Clément Janequin (ca 1485-1558) was a French composer of chansons, masses, motets and psalm settings. Around 400 of his works have survived. His best known compositions are the large sonoric frescoes “La Guerre” (“The Battle of Marignan”), “Le Chant des oyseaux” (“The Song of the Birds”) and “La Chasse” (“The Hunt”). Janequin was a contemporary, and in many respects a counterpart, of Rabelais. He also was a prolific composer of popular chansons and, along with Claudin de Sermisy, hugely influential in the development of the Parisian chanson.

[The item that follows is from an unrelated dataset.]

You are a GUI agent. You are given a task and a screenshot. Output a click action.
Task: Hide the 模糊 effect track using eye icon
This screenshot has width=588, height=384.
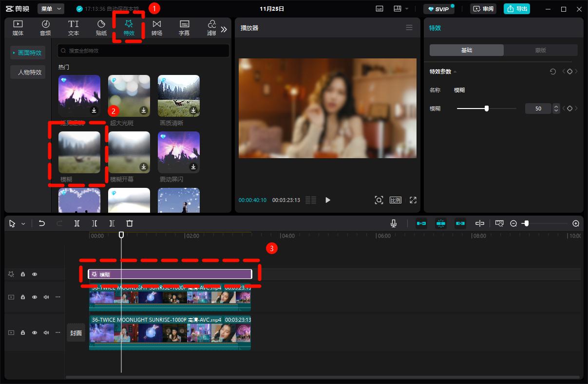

For more info on his life, see the wikipedia page (based on Grove's, Howard Mayer Brown]. Many who know Janequin's music and esp. his wordly chansons are amazed that he also wrote Psalm settings based on Genevan tunes (first 28 Psalms in 1549, and then (augmented to) 82 Psalms in 1559 (i.e., including the 23 psalms versified by Th. de Bèze in 1551/4. Before making a crypto-calvinist of him (style 'converted at the end of his life...') or whatever, one has to consider two things:
- Psalms were not exclusively calvinist property at the time (they belonged as much to a more general, francophone (court) culture. The polyphonic settings were explicitly not for use in Church. The poet, Clément Marot also was a court poet and wrote many frivolous and otherwhise humanly pleasing poems. In the 1550s even Th. de Bèze still was young, and a neo-latin scholar of some importance.
- Psalm settings were becoming popular in the late 1540s and boomed in the 1550s. Du Chemin and Janequin were clever salemsmen. They knew the market.